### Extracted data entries
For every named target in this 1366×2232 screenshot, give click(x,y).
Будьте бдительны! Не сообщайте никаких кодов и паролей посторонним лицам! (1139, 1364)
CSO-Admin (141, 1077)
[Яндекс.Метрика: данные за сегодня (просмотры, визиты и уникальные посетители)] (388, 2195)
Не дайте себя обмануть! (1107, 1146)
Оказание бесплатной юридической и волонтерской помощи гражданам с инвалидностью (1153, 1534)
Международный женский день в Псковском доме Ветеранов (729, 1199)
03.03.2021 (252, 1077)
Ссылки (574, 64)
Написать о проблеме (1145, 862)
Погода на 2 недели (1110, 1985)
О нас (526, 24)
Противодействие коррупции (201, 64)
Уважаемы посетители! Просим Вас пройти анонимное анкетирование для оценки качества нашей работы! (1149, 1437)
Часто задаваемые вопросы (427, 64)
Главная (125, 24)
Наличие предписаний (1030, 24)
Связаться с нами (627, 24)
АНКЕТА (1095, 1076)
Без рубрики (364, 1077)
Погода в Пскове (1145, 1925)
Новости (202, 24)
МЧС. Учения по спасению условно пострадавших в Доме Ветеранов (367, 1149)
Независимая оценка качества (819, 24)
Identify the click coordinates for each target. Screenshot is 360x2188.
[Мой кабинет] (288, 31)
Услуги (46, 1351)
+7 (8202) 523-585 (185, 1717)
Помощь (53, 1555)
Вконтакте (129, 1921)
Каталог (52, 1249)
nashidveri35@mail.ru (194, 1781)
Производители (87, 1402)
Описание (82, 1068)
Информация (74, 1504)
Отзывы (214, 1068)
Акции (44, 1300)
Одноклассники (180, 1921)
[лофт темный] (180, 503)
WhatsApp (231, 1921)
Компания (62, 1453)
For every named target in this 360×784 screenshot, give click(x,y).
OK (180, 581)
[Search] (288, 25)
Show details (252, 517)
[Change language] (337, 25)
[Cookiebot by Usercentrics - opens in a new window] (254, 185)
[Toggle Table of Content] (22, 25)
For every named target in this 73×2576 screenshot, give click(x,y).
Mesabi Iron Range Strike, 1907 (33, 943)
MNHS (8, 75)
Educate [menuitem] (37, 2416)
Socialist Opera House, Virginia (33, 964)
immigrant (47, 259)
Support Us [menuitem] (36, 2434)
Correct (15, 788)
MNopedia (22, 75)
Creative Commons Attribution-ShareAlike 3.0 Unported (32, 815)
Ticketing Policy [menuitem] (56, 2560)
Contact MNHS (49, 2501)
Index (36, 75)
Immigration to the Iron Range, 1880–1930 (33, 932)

### Your task
The goal is a faithful transcription of every entry above.

### Response to the task
For every named target in this 1366×2232 screenshot, give click(x,y).
Будьте бдительны! Не сообщайте никаких кодов и паролей посторонним лицам! (1139, 1364)
CSO-Admin (141, 1077)
[Яндекс.Метрика: данные за сегодня (просмотры, визиты и уникальные посетители)] (388, 2195)
Не дайте себя обмануть! (1107, 1146)
Оказание бесплатной юридической и волонтерской помощи гражданам с инвалидностью (1153, 1534)
Международный женский день в Псковском доме Ветеранов (729, 1199)
03.03.2021 (252, 1077)
Ссылки (574, 64)
Написать о проблеме (1145, 862)
Погода на 2 недели (1110, 1985)
О нас (526, 24)
Противодействие коррупции (201, 64)
Уважаемы посетители! Просим Вас пройти анонимное анкетирование для оценки качества нашей работы! (1149, 1437)
Часто задаваемые вопросы (427, 64)
Главная (125, 24)
Наличие предписаний (1030, 24)
Связаться с нами (627, 24)
АНКЕТА (1095, 1076)
Без рубрики (364, 1077)
Погода в Пскове (1145, 1925)
Новости (202, 24)
МЧС. Учения по спасению условно пострадавших в Доме Ветеранов (367, 1149)
Независимая оценка качества (819, 24)
Identify the click coordinates for each target. Screenshot is 360x2188.
[Мой кабинет] (288, 31)
Услуги (46, 1351)
+7 (8202) 523-585 (185, 1717)
Помощь (53, 1555)
Вконтакте (129, 1921)
Каталог (52, 1249)
nashidveri35@mail.ru (194, 1781)
Производители (87, 1402)
Описание (82, 1068)
Информация (74, 1504)
Отзывы (214, 1068)
Акции (44, 1300)
Одноклассники (180, 1921)
[лофт темный] (180, 503)
WhatsApp (231, 1921)
Компания (62, 1453)
For every named target in this 360×784 screenshot, give click(x,y).
OK (180, 581)
[Search] (288, 25)
Show details (252, 517)
[Change language] (337, 25)
[Cookiebot by Usercentrics - opens in a new window] (254, 185)
[Toggle Table of Content] (22, 25)
For every named target in this 73×2576 screenshot, give click(x,y).
Mesabi Iron Range Strike, 1907 (33, 943)
MNHS (8, 75)
Educate [menuitem] (37, 2416)
Socialist Opera House, Virginia (33, 964)
immigrant (47, 259)
Support Us [menuitem] (36, 2434)
Correct (15, 788)
MNopedia (22, 75)
Creative Commons Attribution-ShareAlike 3.0 Unported (32, 815)
Ticketing Policy [menuitem] (56, 2560)
Contact MNHS (49, 2501)
Index (36, 75)
Immigration to the Iron Range, 1880–1930 (33, 932)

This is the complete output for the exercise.